◆ WHAT THE TASK REQUIRES ◆
Return verbatim the rows starting with the line containing "Open the Tags tab" and continuing through the line containing "[x=541, y=104]", both included. Leave the pictures out of the output.

----- RECORDS TO PROCESS -----

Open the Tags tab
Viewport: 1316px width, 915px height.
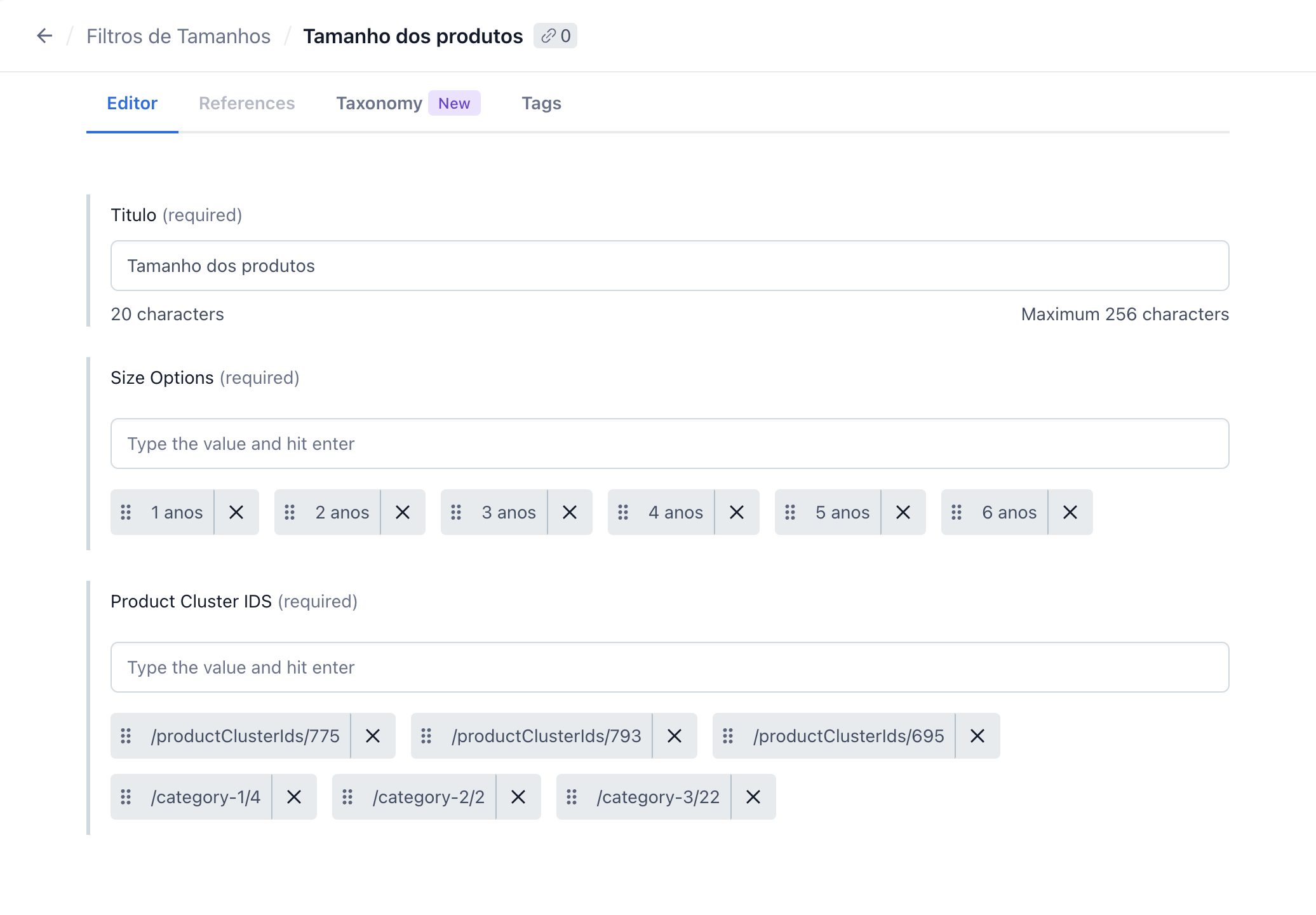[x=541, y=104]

-----
----- RECORDS TO PROCESS -----

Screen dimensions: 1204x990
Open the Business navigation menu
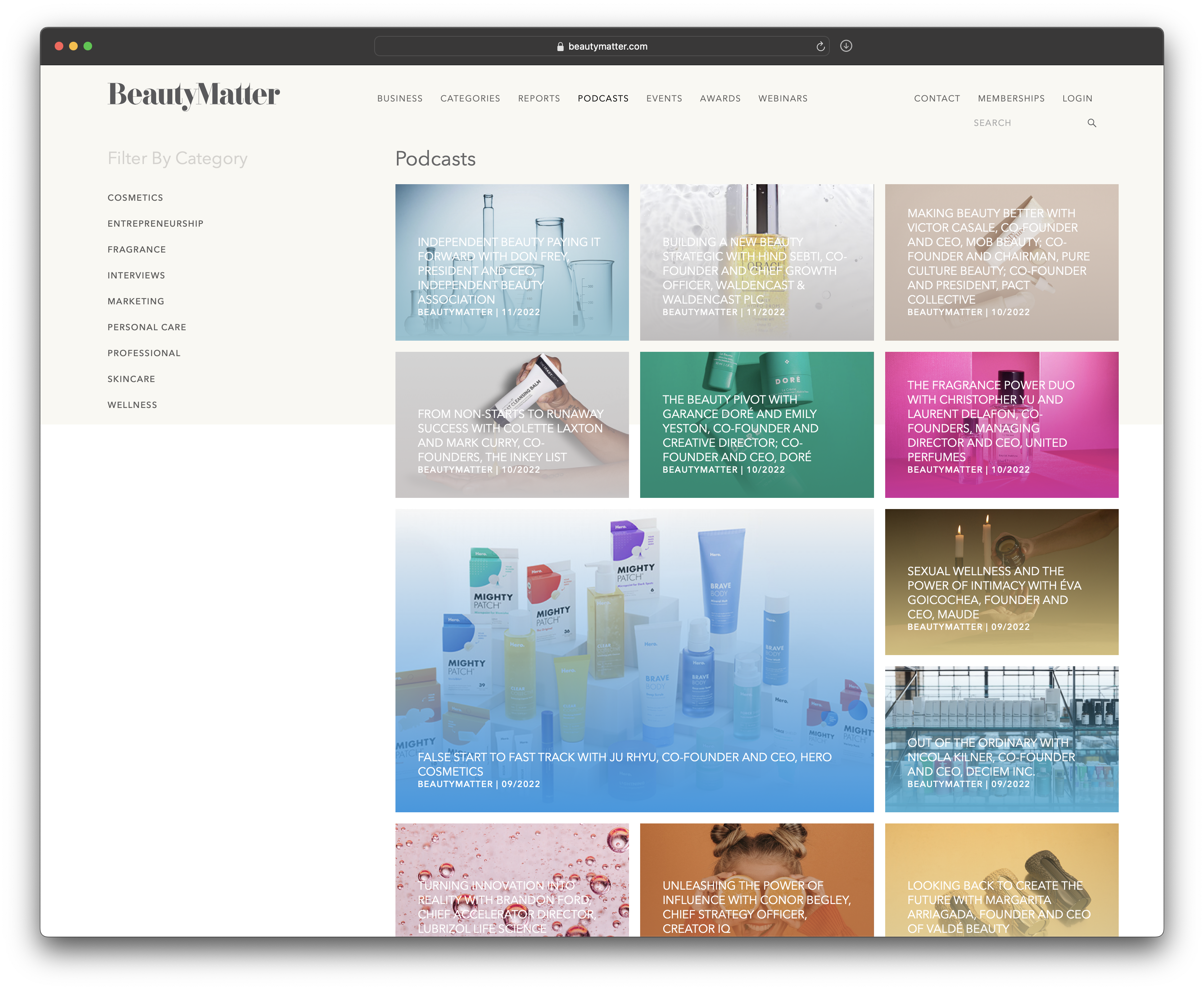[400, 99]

-----

◆ EXERCISE RESULT ◆
Open the Tags tab
Viewport: 1316px width, 915px height.
[x=541, y=104]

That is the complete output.